━━━━━ PROVIDED DATA

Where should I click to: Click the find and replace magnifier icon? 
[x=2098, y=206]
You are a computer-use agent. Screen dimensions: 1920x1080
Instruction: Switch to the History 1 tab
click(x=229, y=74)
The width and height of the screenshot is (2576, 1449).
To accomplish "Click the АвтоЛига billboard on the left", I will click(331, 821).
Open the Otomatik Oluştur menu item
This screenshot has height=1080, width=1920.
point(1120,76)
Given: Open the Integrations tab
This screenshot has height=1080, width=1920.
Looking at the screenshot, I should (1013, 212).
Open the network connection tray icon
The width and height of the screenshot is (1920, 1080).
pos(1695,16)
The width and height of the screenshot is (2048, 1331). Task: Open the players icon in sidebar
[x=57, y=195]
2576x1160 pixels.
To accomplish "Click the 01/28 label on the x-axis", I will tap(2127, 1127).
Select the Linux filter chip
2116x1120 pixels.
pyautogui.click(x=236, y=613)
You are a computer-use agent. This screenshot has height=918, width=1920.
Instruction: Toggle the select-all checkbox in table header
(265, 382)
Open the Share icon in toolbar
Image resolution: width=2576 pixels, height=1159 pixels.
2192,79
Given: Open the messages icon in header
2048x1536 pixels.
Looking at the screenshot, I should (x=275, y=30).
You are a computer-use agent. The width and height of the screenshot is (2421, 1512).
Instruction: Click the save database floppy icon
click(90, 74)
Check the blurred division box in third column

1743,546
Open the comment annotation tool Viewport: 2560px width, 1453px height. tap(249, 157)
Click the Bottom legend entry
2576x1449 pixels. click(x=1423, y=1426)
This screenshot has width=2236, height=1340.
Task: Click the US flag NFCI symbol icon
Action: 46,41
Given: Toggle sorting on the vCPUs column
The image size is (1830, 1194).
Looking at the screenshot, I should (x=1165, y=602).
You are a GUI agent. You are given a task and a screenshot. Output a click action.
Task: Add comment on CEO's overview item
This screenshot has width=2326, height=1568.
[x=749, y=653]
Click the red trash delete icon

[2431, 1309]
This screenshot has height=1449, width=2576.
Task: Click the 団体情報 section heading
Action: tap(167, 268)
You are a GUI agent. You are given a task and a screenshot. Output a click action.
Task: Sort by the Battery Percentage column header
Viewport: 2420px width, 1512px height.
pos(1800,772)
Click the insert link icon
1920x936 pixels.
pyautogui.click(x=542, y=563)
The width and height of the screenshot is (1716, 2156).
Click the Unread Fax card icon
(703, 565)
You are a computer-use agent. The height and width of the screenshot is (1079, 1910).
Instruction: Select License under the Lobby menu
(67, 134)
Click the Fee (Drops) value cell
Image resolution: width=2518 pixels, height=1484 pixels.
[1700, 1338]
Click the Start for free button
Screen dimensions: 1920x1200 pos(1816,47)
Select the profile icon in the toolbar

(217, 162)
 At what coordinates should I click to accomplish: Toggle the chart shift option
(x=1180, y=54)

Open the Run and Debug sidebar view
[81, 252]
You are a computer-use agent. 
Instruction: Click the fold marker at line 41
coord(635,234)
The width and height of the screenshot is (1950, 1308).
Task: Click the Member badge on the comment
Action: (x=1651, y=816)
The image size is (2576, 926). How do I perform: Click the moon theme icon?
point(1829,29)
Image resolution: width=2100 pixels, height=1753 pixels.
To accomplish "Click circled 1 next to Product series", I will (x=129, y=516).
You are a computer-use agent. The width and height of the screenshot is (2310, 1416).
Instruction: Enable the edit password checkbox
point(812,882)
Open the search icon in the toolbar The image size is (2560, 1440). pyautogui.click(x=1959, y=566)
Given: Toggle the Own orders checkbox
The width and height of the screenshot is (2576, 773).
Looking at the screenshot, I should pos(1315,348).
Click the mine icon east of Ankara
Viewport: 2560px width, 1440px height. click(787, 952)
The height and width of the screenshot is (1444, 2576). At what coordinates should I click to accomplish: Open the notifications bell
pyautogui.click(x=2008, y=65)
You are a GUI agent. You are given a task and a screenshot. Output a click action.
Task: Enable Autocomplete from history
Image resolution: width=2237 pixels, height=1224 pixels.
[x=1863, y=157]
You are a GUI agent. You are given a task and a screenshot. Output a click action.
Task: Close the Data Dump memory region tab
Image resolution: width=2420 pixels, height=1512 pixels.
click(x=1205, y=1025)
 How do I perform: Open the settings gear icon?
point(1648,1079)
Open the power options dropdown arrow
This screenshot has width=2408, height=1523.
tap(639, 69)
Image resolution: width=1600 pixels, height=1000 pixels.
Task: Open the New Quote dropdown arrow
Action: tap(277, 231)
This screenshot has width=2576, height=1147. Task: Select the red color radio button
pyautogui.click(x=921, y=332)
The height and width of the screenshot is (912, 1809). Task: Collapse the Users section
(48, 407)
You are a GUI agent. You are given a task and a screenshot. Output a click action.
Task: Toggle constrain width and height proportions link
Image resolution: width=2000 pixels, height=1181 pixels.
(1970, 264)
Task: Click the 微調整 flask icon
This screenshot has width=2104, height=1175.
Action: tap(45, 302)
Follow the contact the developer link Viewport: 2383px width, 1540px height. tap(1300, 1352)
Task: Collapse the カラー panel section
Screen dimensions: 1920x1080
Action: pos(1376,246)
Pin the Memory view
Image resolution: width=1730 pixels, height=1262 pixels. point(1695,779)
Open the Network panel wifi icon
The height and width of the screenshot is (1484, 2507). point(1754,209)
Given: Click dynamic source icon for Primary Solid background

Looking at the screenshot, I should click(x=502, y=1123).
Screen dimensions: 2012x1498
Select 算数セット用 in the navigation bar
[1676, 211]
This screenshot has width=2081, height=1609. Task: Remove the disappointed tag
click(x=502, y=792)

━━━━━━━━━━

- PROBLEM DESCRIPTION
Find the word "computer" in the records. Copy every line it appears in.

- COMPLETED TASK
You are a computer-use agent. Screen dimensions: 1920x1080
You are a computer-use agent. This screenshot has height=918, width=1920.
You are a computer-use agent. The width and height of the screenshot is (2421, 1512).
You are a computer-use agent. The height and width of the screenshot is (1079, 1910).
You are a computer-use agent. 
You are a computer-use agent. The width and height of the screenshot is (2310, 1416).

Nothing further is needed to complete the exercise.